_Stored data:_
┏━━

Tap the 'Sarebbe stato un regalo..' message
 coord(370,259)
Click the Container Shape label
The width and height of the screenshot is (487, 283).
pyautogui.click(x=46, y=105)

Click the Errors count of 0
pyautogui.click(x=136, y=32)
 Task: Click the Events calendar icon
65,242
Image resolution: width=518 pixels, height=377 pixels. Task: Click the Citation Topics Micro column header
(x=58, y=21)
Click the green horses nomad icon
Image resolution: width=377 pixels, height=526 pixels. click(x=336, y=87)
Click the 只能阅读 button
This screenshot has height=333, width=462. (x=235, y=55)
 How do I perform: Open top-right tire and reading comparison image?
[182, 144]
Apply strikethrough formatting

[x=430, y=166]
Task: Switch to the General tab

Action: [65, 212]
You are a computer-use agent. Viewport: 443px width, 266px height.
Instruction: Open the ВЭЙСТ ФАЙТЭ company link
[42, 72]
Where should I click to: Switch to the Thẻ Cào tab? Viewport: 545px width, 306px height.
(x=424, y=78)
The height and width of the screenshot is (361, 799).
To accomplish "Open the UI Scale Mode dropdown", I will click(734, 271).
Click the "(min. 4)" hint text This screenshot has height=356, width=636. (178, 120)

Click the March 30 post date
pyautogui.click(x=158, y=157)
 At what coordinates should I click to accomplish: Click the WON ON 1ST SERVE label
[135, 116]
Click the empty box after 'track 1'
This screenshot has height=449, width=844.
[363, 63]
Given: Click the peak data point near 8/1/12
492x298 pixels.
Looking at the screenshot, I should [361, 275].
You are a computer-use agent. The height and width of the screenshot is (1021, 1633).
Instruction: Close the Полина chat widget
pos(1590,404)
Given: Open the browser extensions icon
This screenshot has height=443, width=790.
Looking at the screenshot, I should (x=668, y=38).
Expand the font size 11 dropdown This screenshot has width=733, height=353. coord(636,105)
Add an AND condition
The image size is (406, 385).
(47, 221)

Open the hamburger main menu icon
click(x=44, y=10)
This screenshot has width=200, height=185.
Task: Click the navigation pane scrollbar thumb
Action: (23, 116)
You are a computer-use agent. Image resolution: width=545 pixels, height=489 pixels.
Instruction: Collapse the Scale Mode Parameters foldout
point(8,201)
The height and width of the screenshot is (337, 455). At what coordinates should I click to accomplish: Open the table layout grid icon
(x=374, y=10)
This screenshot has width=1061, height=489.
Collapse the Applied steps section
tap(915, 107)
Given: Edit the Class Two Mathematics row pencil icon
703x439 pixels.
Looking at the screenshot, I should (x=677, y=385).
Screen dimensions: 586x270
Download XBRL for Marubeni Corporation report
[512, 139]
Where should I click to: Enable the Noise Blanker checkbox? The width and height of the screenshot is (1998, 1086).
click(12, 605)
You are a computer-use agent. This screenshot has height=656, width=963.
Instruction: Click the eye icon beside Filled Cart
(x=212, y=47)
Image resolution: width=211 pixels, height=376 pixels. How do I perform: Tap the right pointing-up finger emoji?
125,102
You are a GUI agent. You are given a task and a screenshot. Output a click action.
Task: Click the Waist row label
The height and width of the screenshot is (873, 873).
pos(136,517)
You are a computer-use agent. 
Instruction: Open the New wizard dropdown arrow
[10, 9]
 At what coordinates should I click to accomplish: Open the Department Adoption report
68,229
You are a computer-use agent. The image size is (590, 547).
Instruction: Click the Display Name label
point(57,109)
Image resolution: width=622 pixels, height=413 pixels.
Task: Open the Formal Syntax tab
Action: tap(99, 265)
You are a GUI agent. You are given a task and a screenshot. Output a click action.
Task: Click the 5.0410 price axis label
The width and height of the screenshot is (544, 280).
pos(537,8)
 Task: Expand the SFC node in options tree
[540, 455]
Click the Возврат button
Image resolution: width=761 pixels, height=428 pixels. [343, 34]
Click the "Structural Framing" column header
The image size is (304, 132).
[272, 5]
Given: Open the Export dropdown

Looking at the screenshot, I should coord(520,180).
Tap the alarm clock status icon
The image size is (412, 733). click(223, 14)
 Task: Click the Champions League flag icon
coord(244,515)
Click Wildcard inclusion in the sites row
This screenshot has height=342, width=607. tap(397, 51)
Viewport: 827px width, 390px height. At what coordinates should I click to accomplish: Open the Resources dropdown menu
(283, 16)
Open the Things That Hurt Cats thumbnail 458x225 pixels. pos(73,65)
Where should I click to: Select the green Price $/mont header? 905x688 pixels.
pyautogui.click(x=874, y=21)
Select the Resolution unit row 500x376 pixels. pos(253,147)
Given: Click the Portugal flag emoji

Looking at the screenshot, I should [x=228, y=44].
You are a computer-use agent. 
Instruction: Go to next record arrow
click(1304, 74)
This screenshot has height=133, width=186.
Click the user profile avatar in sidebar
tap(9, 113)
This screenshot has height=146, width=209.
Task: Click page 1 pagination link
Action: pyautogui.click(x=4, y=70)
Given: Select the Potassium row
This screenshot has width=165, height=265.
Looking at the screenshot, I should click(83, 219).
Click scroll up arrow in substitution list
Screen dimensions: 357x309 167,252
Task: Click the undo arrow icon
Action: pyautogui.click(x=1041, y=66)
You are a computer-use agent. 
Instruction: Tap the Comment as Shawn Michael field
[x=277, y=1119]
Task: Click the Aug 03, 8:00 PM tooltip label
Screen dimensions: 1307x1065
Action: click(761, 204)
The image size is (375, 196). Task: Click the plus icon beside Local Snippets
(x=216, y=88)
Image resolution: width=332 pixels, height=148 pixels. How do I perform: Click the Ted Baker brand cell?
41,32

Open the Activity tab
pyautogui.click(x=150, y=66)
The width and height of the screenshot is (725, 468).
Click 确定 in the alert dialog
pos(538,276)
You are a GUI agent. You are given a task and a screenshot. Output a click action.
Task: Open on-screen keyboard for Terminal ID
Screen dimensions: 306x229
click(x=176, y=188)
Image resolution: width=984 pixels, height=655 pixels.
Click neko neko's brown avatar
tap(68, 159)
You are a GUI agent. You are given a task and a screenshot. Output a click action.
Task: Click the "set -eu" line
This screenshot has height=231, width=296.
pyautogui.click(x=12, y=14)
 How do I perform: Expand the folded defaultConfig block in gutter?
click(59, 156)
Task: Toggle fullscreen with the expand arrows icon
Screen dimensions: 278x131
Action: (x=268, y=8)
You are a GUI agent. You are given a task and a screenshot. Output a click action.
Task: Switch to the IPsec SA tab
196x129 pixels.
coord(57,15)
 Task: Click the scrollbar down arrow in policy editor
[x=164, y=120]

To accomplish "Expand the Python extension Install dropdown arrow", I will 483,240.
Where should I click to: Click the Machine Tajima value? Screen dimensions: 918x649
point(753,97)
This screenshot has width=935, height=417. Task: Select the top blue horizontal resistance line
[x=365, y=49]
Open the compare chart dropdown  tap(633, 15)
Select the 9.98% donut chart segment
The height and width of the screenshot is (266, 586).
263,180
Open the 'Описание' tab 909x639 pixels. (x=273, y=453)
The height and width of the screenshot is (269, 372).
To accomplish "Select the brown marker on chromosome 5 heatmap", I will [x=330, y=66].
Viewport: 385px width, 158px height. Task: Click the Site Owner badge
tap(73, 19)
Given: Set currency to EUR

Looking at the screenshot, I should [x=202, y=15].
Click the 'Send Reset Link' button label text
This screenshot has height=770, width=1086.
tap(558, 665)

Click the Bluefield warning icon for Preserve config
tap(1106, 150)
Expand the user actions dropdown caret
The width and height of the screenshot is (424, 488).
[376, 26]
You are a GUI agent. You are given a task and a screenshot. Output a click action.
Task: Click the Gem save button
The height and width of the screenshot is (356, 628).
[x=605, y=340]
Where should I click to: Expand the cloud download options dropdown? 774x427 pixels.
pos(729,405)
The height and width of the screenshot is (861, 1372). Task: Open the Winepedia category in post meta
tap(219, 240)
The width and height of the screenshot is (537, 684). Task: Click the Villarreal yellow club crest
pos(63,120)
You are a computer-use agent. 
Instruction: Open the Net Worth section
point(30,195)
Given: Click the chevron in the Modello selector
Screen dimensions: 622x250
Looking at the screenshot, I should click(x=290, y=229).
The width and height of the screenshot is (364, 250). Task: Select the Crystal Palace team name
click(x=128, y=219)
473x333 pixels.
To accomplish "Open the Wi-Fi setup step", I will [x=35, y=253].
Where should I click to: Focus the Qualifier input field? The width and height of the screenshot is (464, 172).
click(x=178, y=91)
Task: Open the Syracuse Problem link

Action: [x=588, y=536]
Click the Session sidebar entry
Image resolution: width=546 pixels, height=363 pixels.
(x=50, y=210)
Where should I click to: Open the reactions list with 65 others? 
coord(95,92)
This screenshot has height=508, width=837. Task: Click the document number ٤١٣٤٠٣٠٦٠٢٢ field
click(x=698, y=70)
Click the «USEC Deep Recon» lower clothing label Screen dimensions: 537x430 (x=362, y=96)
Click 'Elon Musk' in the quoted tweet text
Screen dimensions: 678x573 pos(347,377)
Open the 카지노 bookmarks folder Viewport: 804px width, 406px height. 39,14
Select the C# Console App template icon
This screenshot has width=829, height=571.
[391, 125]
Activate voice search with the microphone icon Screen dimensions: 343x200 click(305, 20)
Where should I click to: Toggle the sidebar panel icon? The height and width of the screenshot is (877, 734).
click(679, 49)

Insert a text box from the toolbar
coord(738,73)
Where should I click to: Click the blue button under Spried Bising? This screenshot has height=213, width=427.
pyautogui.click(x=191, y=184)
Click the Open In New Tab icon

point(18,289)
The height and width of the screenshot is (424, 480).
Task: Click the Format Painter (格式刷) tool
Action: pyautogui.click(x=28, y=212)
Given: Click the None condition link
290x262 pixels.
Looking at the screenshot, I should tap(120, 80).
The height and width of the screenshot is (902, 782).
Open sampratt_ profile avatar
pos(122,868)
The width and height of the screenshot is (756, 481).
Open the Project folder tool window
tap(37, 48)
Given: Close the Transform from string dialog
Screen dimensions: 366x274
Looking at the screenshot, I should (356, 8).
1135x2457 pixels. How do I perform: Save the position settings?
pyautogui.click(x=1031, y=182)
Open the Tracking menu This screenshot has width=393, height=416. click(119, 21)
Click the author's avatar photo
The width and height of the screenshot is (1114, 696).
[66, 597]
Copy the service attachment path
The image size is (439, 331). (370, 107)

┗━━

Please copy the line holding "Click the author's avatar photo" and all lines after it to the end of the records, exactly, and nothing else.

Click the author's avatar photo
The width and height of the screenshot is (1114, 696).
[66, 597]
Copy the service attachment path
The image size is (439, 331). (370, 107)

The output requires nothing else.